Prompt (String) - The prompt that initiated the conversation (optional).
Speaker Count (Integer) - The number of speakers involved in the conversation.
Speakers Details (JSON) - Detailed information about the speakers (optional).
Language (String) - The language of the conversation.
Conversation Details (JSON) - The content of the conversation in JSON format (optional).
Machine Translated Conversation (JSON) - The machine-translated version of the conversation (optional).
Unverified Conversation (JSON) - The unverified version of the conversation data (optional).
Conversation Quality Status (String) - The quality status of the conversation, indicating whether it has been checked or remains unchecked.
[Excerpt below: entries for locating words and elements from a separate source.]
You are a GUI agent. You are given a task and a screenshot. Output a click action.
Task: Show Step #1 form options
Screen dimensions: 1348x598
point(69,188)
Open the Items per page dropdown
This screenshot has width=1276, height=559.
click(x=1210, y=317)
Choices include:
- Unchecked
- Clean
- Profane
- Difficult vocabulary
- Ambiguous sentence
- Context incomplete
- Corrupt

`SpeechConversation`

The SpeechConversation dataset stores conversation data derived from speech, including speaker information and transcription details. The list of fields and the data type and description of the fields are as follows:

Domain (String) - The domain of the speech conversation.
Scenario (String) - The scenario in which the speech conversation takes place (optional).
Speaker Count (Integer) - The number of speakers involved in the speech conversation.
Speakers Details (JSON) - Detailed information about the speakers.
Language (String) - The language of the speech conversation.
Transcribed JSON (JSON) - The transcribed conversation data (optional).
Machine Transcribed JSON (JSON) - The machine-transcribed version of the conversation data (optional).
Audio URL (String) - The URL of the audio file associated with the conversation.
Audio Duration (Float) - The length of the audio file in seconds.
Reference Raw Transcript (String) - The plain text transcription used by the speaker (optional).
Prediction JSON (JSON) - The predicted transcription for the implemented models (optional).
Final Transcribed JSON (JSON) - The final version of the transcribed conversation data (optional).